The first is from Lidia Alejandra, who lives in the Indigenous Kichwa community of Rumipamba. Lidia makes an emotional plea for Chevron to “stop harassing the plaintiffs” and even invites Chevron executives to drink the contaminated water.

[youtube KQVFU5Fpj8w 550]

And check out Maria Reascos, also a plaintiff, from the settler community of Pimampiro, where there are about a dozen oil wells and crude oil waste pits formerly operated by Texaco (now Chevron).

[youtube uNOWSpmx6ro 550]

Here’s the transcript of Lidia’s video:

We are some of the plaintiffs in the lawsuit, from the community of Rumipamba, via El Auca, on kilometer 58, Dayuma Parish.

We live here in a very, very contaminated area – the air, the land, the water. We in the community are all suffering, affected by this contamination that Texaco left. We want to clean up the oil, but there’s a huge mound of oil, mixed with the soil.  Since many years have passed, the oil has been buried for more than twenty years with mud and branches. We are suffering with many illnesses – the women ,the men, the children. This is why we’ve been fighting for seventeen years, this is why we’re asking Texaco to surrender. They’re the ones who are guilty of all of this. We are asking them to stop harassing the plaintiffs.  We have proof, for the seventeen years that Texaco left their contamination here, we have enough proof. They should come here and we can prove it. We can give the executives a glass of water and see if they’ll drink it, the way we have to live, drinking this contaminated water.

Previously the rivers were very clear, they were very clean. And now you can see that they left the water totally contaminated. We have to look in remote areas to try to find some drinking water, water for our homes. We don’t have taps, we don’t have water tanks, or a water system.  And so we have been struggling; for more than 20 years we’re in this situation.  They in the United States, with their great water bottles, they drink freely. And now they tell us we’re lying. It’s not a lie.
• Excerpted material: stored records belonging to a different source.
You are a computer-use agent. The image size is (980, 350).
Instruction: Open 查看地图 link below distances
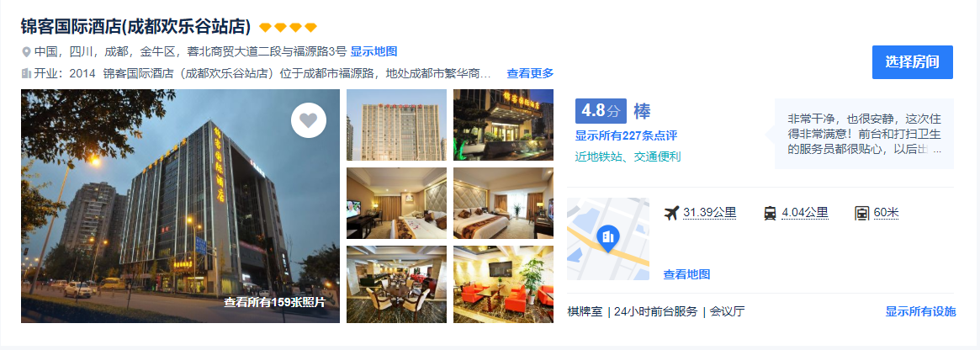click(x=686, y=274)
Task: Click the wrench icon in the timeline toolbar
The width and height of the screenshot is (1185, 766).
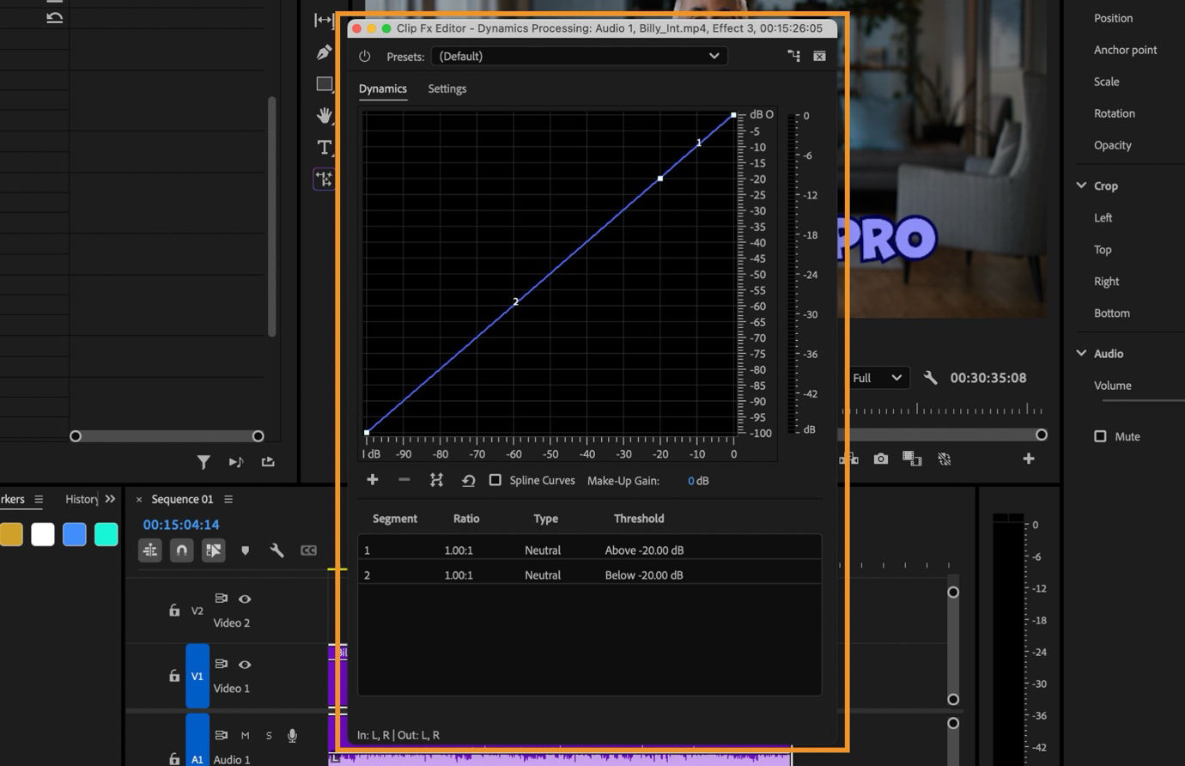Action: (x=277, y=550)
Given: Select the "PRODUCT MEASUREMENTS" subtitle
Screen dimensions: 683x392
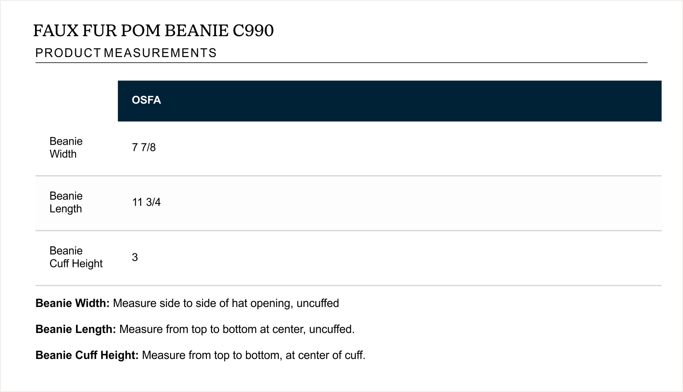Looking at the screenshot, I should (126, 53).
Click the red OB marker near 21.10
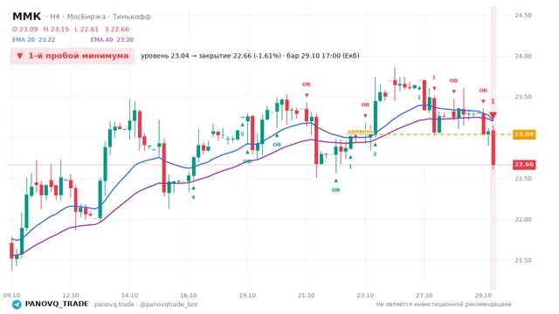The width and height of the screenshot is (559, 314). tap(307, 85)
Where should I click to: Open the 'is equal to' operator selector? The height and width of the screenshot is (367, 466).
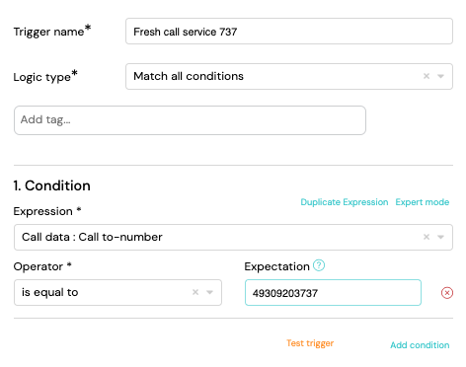click(117, 292)
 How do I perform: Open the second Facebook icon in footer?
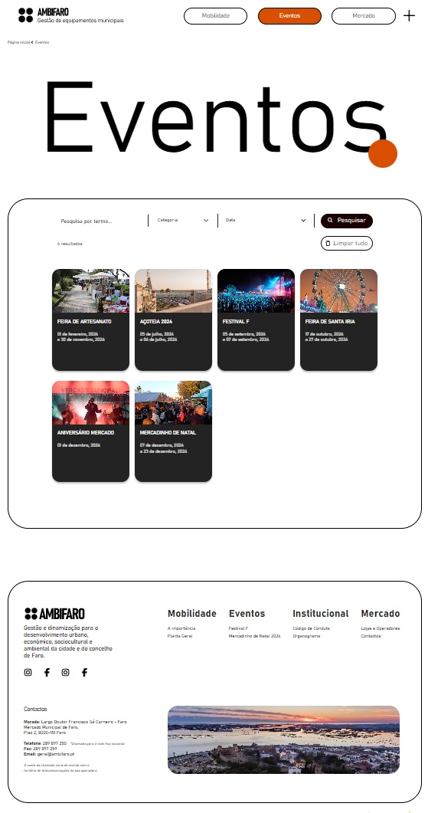pos(84,673)
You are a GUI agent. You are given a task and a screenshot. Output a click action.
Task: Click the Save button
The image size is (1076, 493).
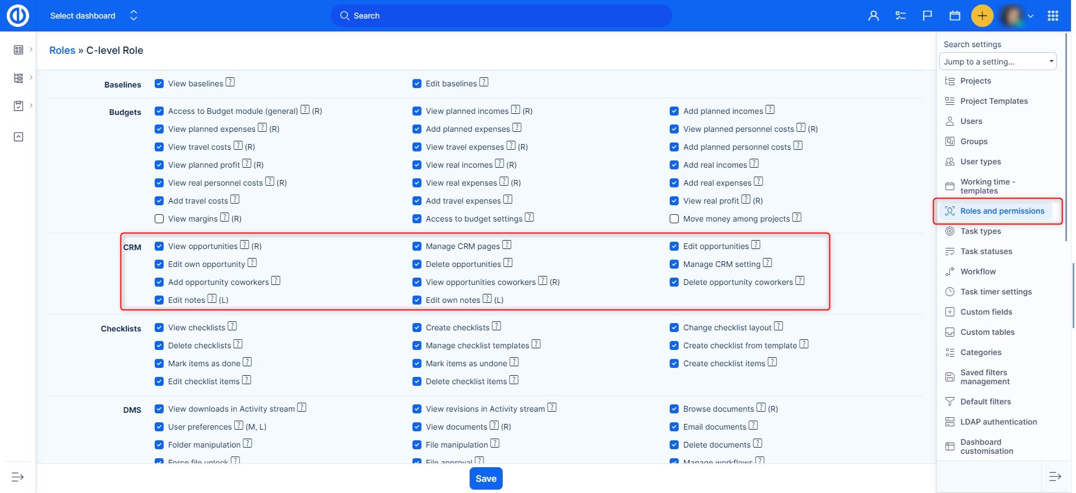tap(486, 478)
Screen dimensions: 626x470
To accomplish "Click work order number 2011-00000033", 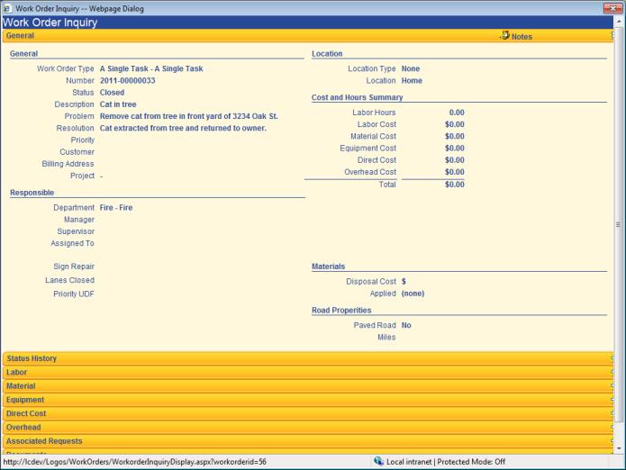I will [x=127, y=80].
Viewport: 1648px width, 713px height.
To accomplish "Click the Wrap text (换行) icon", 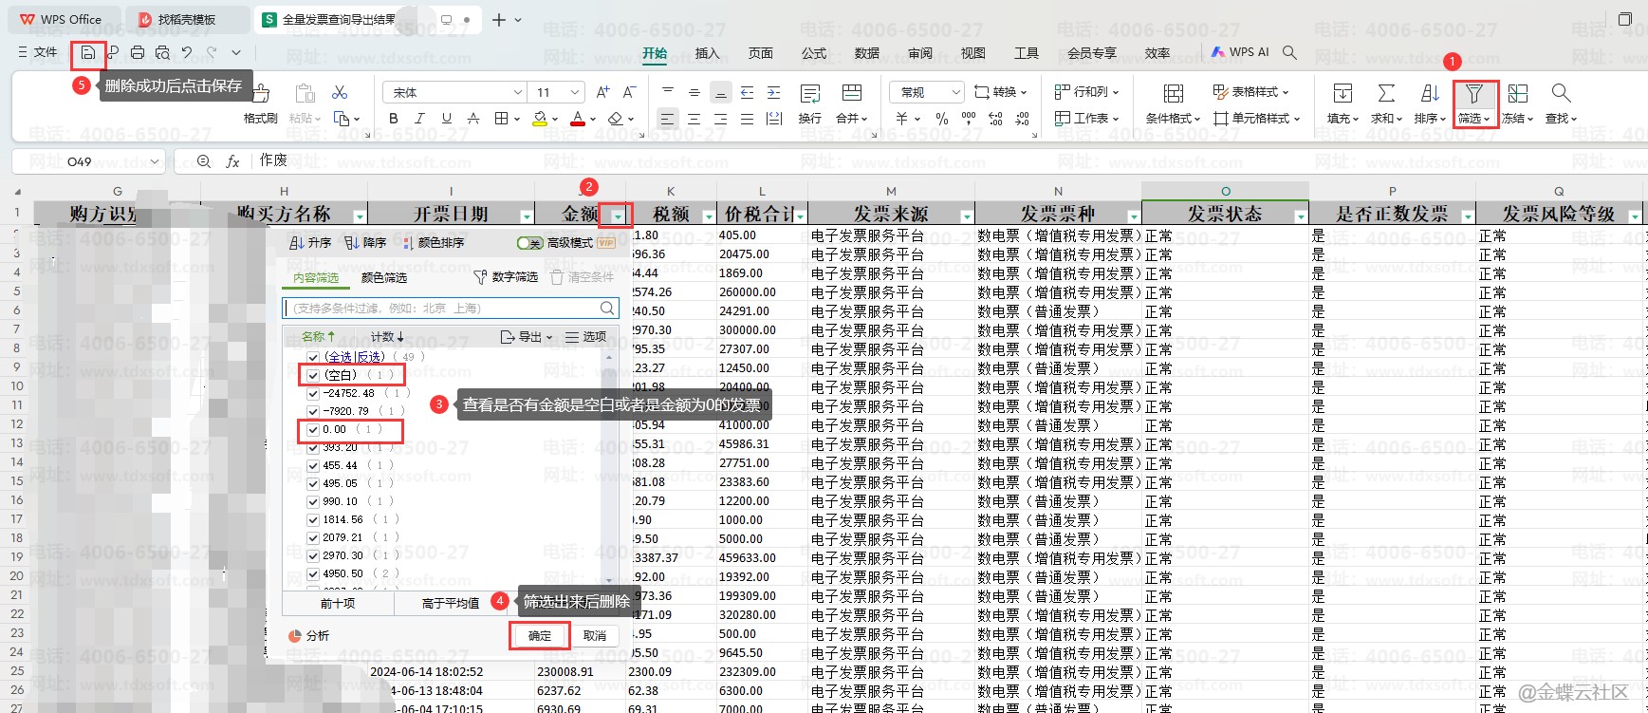I will [x=809, y=94].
This lawsuit they have filed I completely reject it as a plaintiff. There are indeed affected people living here in the Amazon, in the Oriente of Ecuador.

And here’s the transcript of Maria’s video:

My name is Maria Reascos, we are in the pre-cooperative of Pimampiro, here in La Joya de los Sachas.

I am one of the people who have filed a lawsuit against Chevron, which has caused us great harm. We want them to come and remediate all they did, all the damage they caused to our Amazon.  So much contamination, from that comes a lot of illness, our losses that we’ve endured for so long, for so many years. And we wan them to come and clean up what they’ve damaged here in the Amazon.

They had the practice of dumping crude on the roads so they could travel, transit and avoid kicking up dust.  They would dump it into the rivers, we’ve lost those too, we lost all our crops near the rivers.. We had a practice of washing, but there was no way because we would go to the rivers to wash. We just couldn’t. The clothing would be stained. There was no article of clothing that would not be stained with crude.

They are in the wrong.  After they exploited us for so many years, having taken so many riches, as they say, from here. For them to now harass us. It is a disgrace what they are doing against us. We are demanding what is rightfully ours. They can say whatever they want, we are not afraid. We are ready to continue, come what may, we will continue, because they’re not going to pressure us with their lies. Those are their lies. They are attacking us.

Our hope is to at least have clean water, to drink clean water since we don’t have that quality of water because of the contamination that they left behind.

Yes, I had an uncle who passed away from cancer. Just up here there is a lady who also has cancer. We are people with limited means, who don’t have the means to heal ourselves, to go good hospitals, there is none of those here, you have to travel to Quito. The lady who lives up there, she has to travel to Quito. Can you imagine? She has to pay for everything herself and she has cancer.  She’s fighting against cancer.

But how can they be the victims? How? We are the victims, we are the victims, not them. They just came here to drill, to extract everything they needed, and then left us with all the damages.